**Your objective:** Rescale every line from the start of the items down through the line containing "Ja veikalā vēlas klientus", both ends included, by multiplying each coordinate in the answers by 1.65 and rounding to whole numbers, with halves rounded up. Reproduce the requests unchanged, and leave the pictures out.

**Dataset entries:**

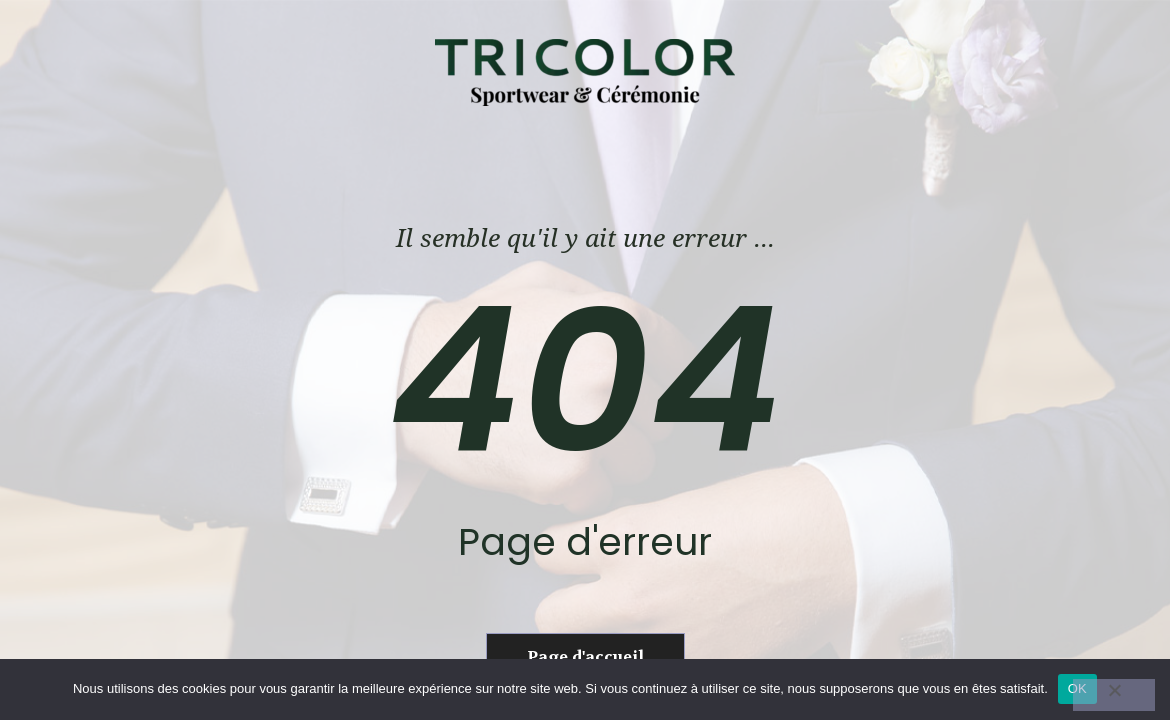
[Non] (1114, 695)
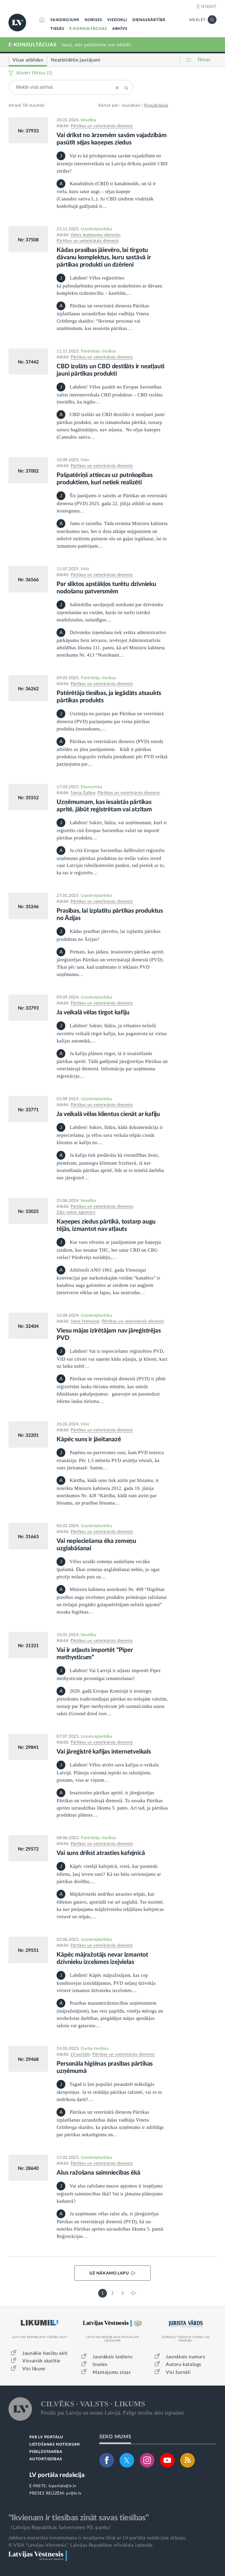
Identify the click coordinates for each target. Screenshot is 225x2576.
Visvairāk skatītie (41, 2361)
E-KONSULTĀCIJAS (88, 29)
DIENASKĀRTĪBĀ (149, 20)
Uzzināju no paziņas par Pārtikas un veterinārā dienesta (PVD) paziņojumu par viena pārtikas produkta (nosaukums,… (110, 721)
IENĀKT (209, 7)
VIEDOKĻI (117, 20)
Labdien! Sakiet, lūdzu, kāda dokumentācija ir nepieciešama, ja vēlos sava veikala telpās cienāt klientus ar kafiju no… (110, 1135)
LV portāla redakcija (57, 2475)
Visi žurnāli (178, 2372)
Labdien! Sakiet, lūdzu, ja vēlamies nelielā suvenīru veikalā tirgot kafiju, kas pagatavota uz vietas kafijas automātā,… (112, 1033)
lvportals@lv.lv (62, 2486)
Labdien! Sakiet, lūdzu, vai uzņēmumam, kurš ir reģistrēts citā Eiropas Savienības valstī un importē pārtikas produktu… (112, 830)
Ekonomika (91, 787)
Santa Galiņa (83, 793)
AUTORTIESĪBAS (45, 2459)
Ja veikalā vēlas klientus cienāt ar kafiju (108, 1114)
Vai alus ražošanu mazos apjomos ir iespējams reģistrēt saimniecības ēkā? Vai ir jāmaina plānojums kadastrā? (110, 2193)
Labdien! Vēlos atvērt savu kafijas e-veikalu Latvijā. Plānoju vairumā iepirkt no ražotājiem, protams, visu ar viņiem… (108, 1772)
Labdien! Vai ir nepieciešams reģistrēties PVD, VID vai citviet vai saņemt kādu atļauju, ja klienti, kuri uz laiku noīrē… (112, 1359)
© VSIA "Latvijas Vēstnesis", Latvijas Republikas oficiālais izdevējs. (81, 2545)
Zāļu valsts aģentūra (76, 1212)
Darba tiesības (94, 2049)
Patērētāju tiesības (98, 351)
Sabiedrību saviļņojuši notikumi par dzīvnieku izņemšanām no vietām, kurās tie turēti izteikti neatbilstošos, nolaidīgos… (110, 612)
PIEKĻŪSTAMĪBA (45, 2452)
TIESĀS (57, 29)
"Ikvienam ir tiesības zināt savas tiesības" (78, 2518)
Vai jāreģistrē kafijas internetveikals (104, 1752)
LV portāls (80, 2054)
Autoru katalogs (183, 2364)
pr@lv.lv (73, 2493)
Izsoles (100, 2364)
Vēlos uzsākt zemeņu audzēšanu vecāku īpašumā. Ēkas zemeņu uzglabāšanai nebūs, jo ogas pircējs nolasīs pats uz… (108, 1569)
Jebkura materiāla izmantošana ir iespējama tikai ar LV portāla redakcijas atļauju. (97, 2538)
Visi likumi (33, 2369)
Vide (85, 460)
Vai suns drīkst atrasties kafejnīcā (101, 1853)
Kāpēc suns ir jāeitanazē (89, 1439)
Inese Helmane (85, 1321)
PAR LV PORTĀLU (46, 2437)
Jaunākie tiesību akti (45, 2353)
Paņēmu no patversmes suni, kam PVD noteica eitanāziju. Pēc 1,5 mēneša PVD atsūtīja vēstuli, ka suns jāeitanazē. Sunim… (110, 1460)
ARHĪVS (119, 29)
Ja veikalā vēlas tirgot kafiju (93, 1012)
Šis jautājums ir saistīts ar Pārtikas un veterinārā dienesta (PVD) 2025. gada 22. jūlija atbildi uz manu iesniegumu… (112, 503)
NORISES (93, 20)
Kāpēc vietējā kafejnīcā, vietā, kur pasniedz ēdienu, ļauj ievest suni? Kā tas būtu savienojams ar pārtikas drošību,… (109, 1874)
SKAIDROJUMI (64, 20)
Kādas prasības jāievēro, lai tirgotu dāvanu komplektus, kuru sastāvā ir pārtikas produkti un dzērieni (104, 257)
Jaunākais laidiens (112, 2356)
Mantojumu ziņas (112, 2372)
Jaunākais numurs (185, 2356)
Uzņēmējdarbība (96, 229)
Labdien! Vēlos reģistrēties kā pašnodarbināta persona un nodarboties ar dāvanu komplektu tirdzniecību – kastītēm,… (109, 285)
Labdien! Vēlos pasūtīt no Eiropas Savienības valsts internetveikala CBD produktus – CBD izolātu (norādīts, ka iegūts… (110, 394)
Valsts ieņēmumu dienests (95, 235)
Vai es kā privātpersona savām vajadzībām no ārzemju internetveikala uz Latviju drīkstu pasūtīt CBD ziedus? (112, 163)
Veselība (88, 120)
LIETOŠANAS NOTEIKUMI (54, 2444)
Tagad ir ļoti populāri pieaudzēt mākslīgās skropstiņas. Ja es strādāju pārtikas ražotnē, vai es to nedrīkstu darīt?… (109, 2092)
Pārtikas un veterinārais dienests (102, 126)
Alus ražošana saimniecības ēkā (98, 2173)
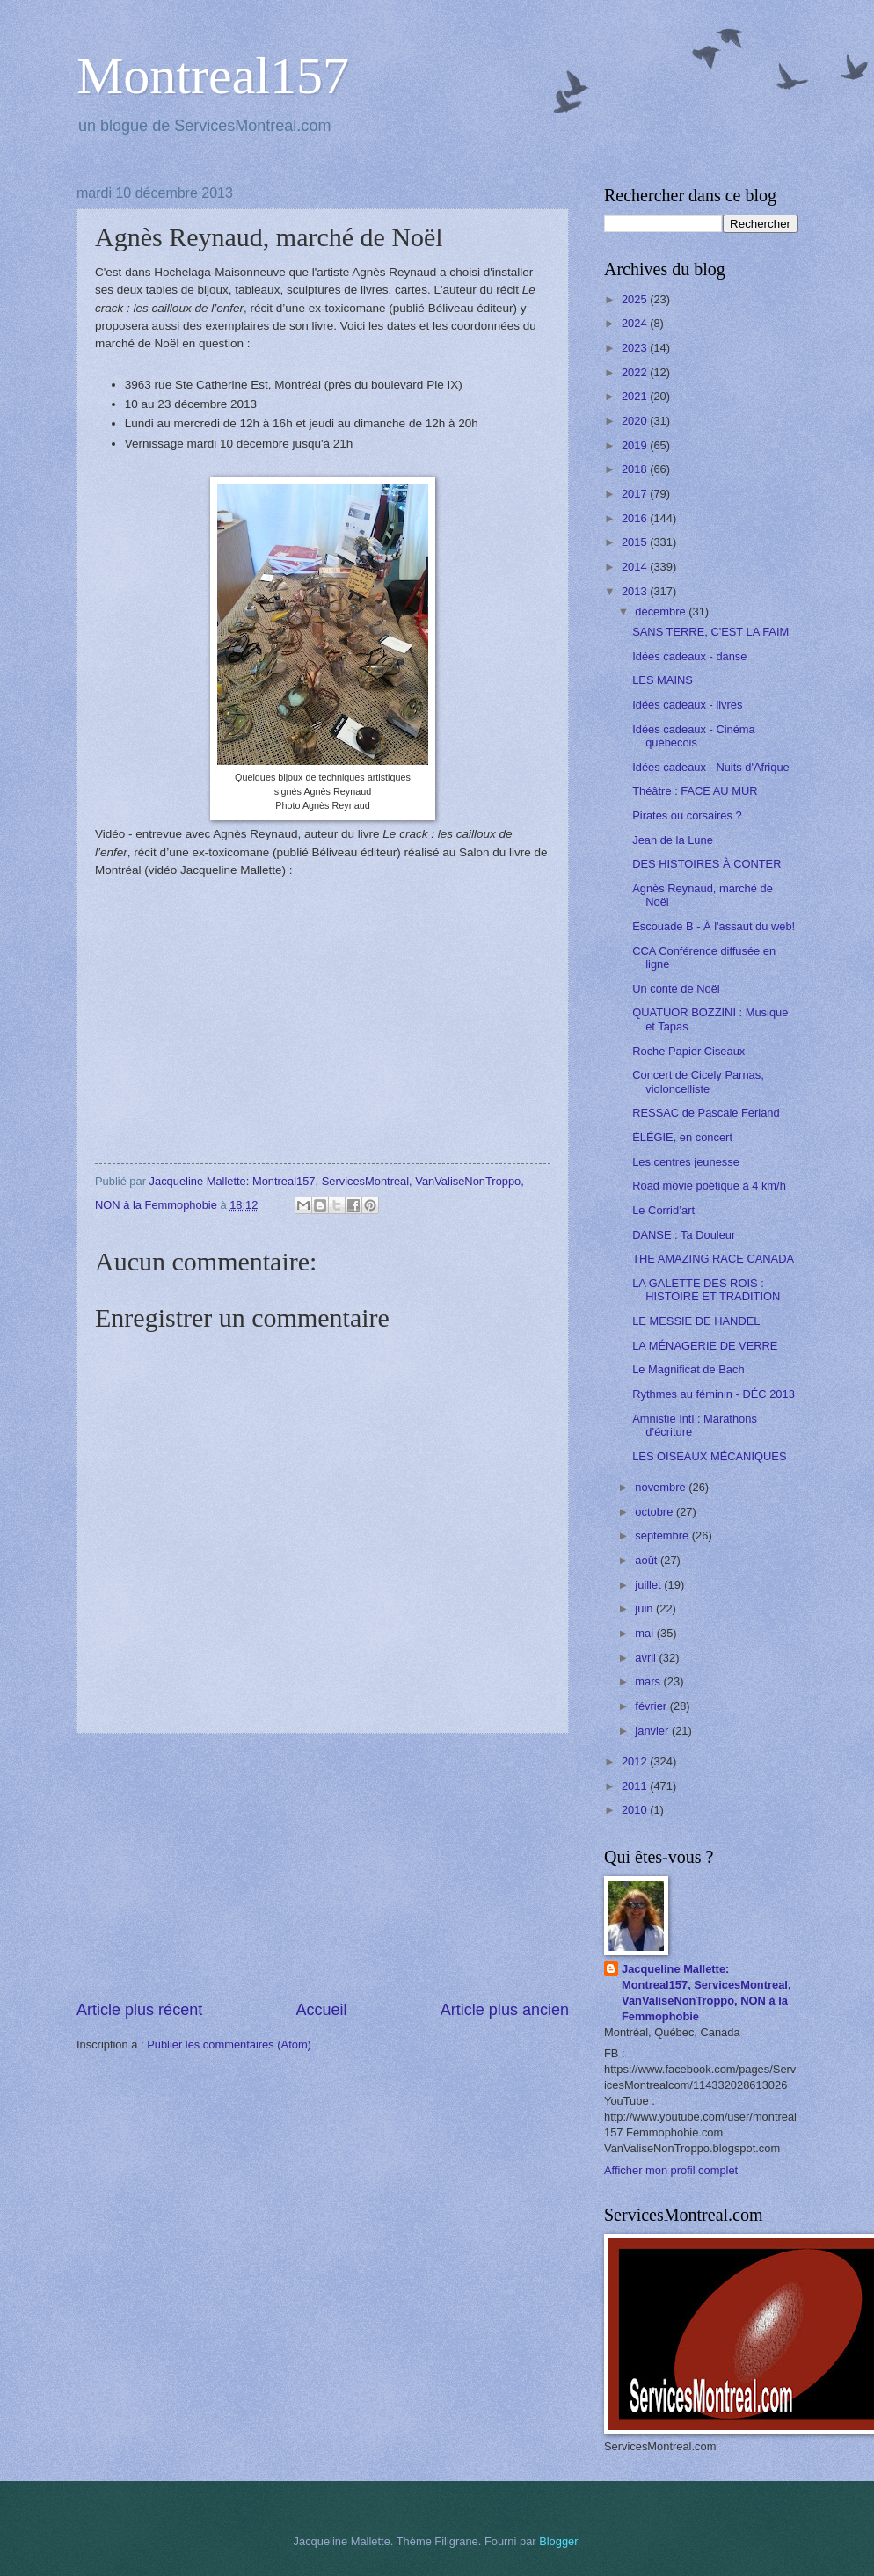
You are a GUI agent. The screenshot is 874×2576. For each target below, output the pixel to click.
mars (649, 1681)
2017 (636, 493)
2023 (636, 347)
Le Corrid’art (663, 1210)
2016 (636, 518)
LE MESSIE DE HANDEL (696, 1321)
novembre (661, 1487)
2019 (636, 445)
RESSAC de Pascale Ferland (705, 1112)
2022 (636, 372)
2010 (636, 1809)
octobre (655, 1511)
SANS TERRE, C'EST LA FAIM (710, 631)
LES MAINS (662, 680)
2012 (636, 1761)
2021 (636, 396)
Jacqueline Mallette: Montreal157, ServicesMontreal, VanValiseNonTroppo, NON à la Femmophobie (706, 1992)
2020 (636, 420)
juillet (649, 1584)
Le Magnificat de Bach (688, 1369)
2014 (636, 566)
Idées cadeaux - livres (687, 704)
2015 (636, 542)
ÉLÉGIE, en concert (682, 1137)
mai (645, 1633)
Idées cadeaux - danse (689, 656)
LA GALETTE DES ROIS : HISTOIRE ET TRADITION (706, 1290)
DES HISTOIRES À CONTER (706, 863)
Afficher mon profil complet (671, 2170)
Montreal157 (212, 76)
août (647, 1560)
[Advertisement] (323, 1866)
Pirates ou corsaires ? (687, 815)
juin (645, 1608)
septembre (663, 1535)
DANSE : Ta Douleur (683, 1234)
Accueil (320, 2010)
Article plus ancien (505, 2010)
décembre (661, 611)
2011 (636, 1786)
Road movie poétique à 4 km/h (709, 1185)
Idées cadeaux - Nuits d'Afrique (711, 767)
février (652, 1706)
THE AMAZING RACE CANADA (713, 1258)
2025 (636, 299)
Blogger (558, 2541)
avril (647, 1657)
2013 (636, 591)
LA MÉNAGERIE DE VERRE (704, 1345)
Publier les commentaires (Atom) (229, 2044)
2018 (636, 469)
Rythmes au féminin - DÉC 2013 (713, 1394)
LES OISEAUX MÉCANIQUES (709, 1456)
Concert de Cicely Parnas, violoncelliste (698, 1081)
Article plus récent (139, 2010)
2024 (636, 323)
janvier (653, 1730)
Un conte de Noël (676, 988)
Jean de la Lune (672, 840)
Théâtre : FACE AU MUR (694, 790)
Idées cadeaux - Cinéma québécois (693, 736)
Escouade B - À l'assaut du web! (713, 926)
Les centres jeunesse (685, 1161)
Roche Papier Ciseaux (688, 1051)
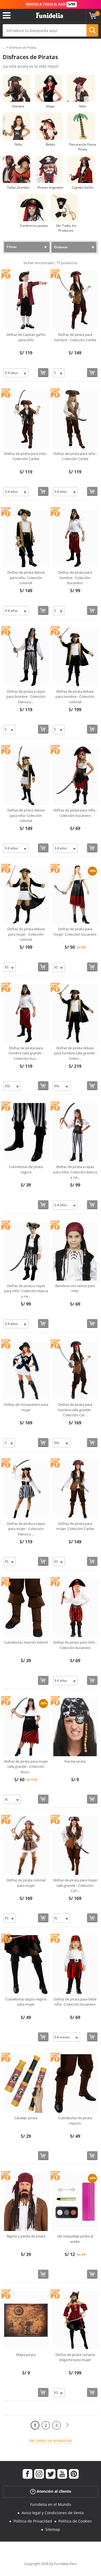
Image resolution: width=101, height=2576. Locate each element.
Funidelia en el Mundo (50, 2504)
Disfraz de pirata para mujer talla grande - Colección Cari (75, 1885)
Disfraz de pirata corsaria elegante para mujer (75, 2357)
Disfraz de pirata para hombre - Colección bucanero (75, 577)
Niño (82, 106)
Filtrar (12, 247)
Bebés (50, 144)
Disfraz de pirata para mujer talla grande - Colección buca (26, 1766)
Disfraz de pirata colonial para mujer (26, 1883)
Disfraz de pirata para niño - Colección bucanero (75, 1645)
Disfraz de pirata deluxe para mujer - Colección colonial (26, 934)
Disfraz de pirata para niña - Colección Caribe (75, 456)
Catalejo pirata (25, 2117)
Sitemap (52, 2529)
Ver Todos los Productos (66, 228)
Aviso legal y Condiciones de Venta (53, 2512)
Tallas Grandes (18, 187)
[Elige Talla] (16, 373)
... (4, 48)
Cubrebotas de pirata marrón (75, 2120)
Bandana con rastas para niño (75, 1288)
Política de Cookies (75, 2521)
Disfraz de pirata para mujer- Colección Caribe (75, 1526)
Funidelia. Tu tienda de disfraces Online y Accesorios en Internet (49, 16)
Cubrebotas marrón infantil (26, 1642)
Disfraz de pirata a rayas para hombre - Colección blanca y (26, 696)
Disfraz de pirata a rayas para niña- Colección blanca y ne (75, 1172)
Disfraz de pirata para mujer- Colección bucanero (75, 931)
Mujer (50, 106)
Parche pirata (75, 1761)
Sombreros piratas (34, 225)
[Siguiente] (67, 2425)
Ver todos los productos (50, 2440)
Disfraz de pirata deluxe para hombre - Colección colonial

**Result of this task:**
[Non] (1838, 1147)
Identify the click coordinates for each target. Screenshot is 225x2576.
Visvairāk skatītie (68, 3896)
E-KONSULTĀCIJAS (145, 48)
DIENASKĀRTĪBĀ (246, 33)
Uzzināju no paziņas par Pārtikas un veterinārā dienesta (PVD) paziņojumu par viena pārtikas produkta (nosaukums,… (182, 1190)
IENĀKT (345, 12)
VIEDOKĻI (193, 33)
Labdien! Sakiet, lūdzu, kāda dokumentācija ir nepieciešama, ja vēlos sava veikala telpās cienāt klientus ar kafiju no… (182, 1873)
LV portāla redakcija (94, 4084)
Visi žurnāli (294, 3914)
Labdien! Sakiet, lūdzu, ja vēlamies nelielā suvenīru veikalā tirgot kafiju, kas pagatavota uz vietas kafijas automātā,… (185, 1704)
lvportals@lv.lv (102, 4102)
Labdien! Sakiet, lūdzu, vai uzņēmumam, kurš ir reģistrēts citā Eiropas Savienības valstī un importē pārtikas produktu… (185, 1370)
Ekonomika (150, 1299)
Santa Galiņa (137, 1308)
AUTORTIESĪBAS (74, 4057)
Ja veikalā vēlas klientus cienāt ar kafiju (178, 1838)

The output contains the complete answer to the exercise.